Não é surpresa que a curta duração da profissão de desportista leve a que muitos ex-atletas optem por se envolver noutras áreas de negócio após o final de carreira e Mike Tyson não é exceção: participou em filmes, criou uma promotora de boxe e publicou autobiografias, muito porque a lenda do boxe foi obrigada a repensar a sua vida depois de muitas polémicas e até mesmo a prisão.
Mais surpreendente ainda é o império de canábis que conseguiu criar na Califórnia, onde esta droga é totalmente legal. De acordo com alguma imprensa internacional, a empresa de Tyson, Tyson Holistic, consegue faturar mais de 400 mil euros por mês, produzindo canábis para efeitos medicinais.
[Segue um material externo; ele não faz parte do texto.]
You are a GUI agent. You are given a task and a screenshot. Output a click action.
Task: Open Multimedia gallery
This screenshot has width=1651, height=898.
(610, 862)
Inclusive, Tyson fechou uma parceria com o antigo lutador da UFC, Cláudio Werdum, com o intuito de exportar derivados de marijuana.
Durante uma entrevista à GQ, o empresário Rob Hickman, CEO do ‘resort’ Tyson Ranch, diz que a canábis "mudou a vida" da superestrela do boxe.
O ex-pugilista é também um conhecido consumidor desta droga leve, tendo admitido que consumiu marijuana antes da luta de exibição contra Roy Jones Jr. no passado mês de novembro, tendo adicionalmente declarado, em entrevista, que havia feito o mesmo para a luta que o pôs frente-a-frente com Andrew Golota, em 2000.